■ **Task to complete**
Only the lines from the one containing "You are a GUI" through the final line below belong in the output, copied exactly and without pictures.

Records from a collection:
┄┄┄┄┄┄┄┄┄┄┄┄┄┄┄┄┄┄┄┄
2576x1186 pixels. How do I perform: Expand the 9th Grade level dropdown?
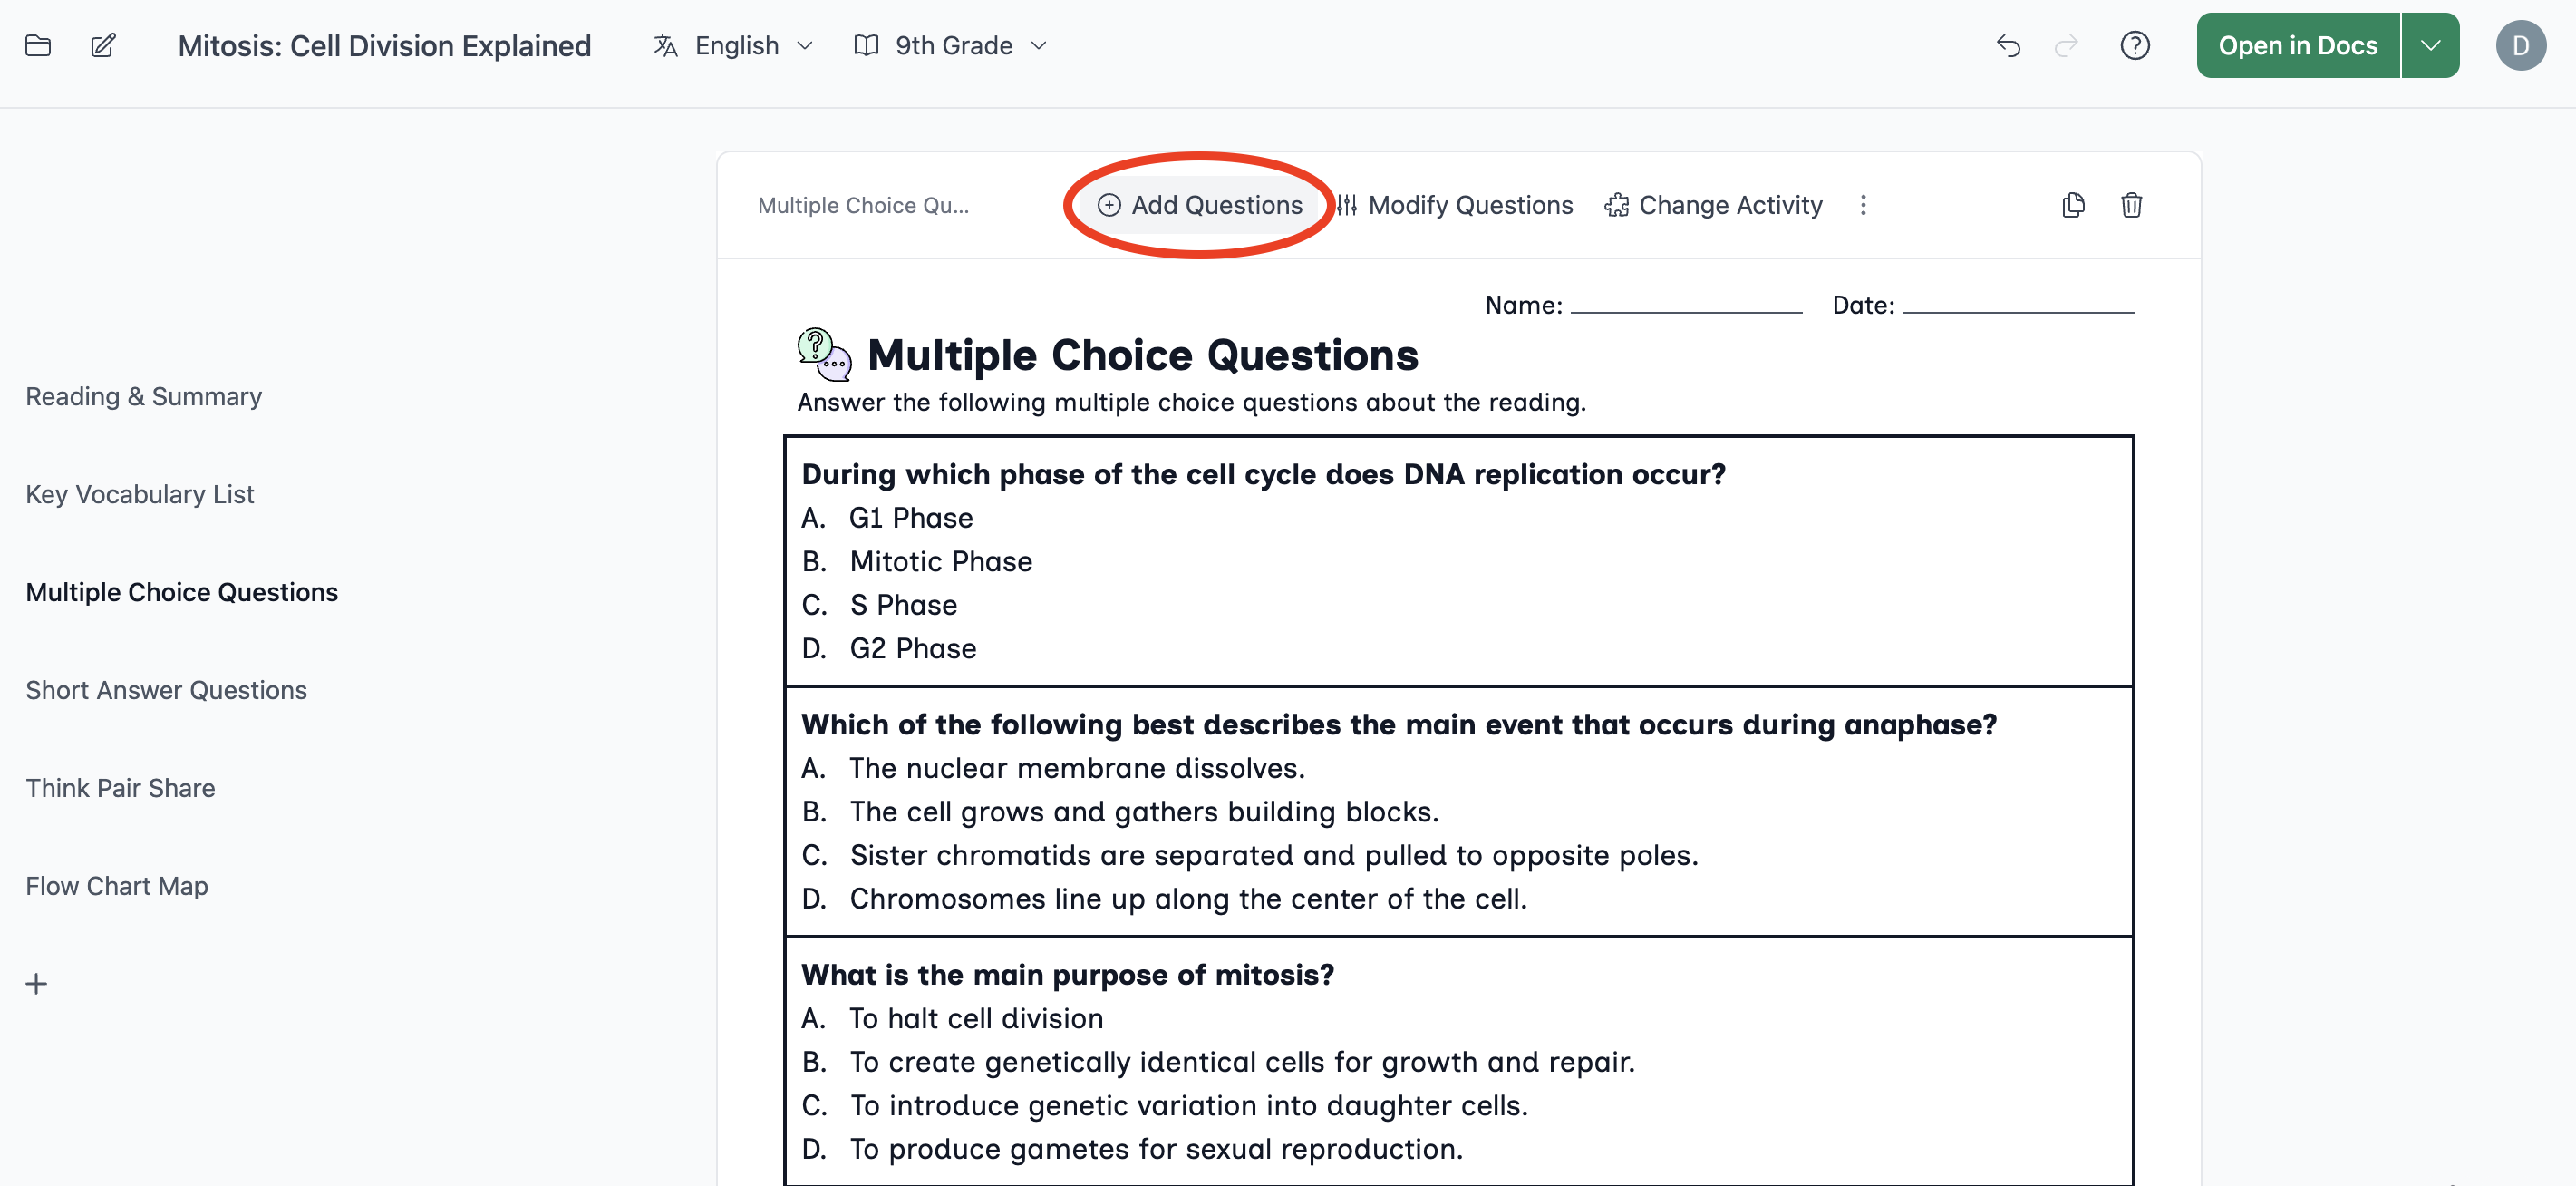950,46
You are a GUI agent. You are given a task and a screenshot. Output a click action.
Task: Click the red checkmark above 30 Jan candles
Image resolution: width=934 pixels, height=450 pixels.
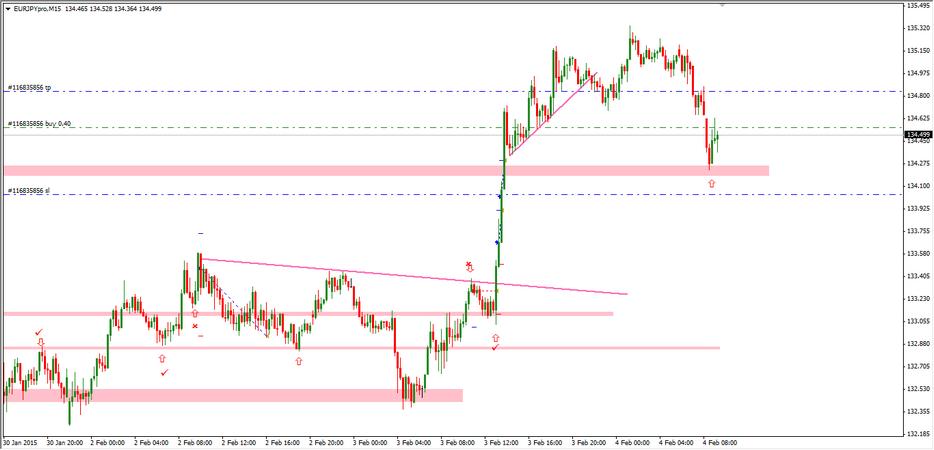38,331
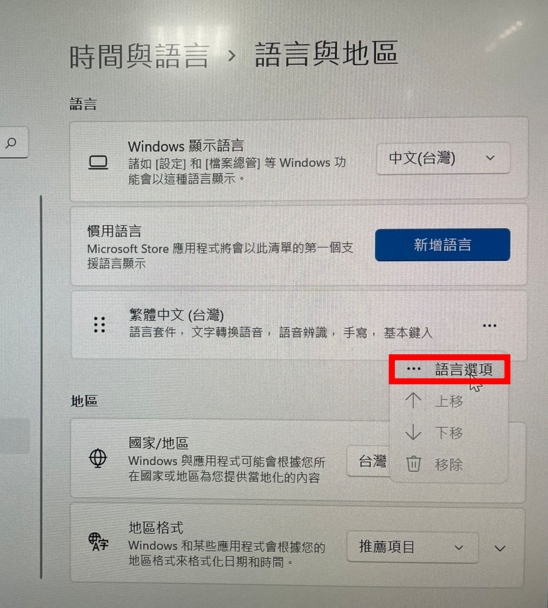This screenshot has width=548, height=608.
Task: Expand the 地區格式 section chevron
Action: coord(500,548)
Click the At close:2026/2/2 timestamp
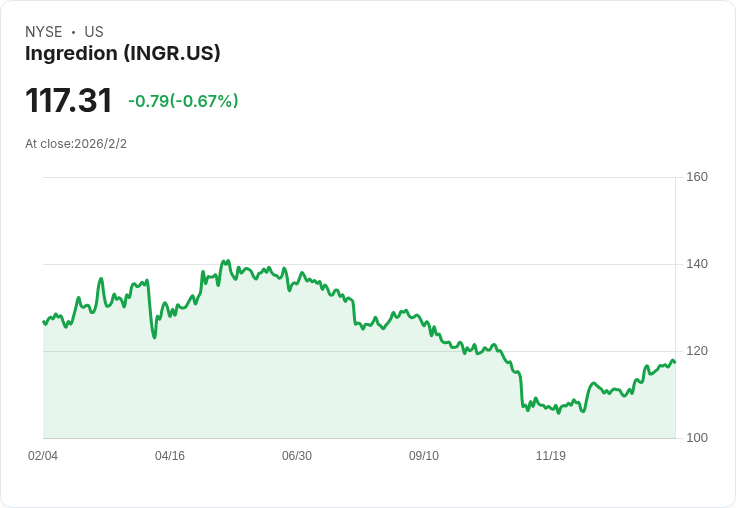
┄┄┄┄┄┄┄┄┄┄┄┄┄┄┄┄┄┄┄┄
■ **Task answer**
You are a GUI agent. You are given a task and a screenshot. Output a click action.
Task: Click the red checkmark above 30 Jan candles
Image resolution: width=934 pixels, height=450 pixels.
38,331
This screenshot has width=548, height=608.
Task: Expand the 地區格式 section chevron
Action: coord(500,548)
Click the At close:2026/2/2 timestamp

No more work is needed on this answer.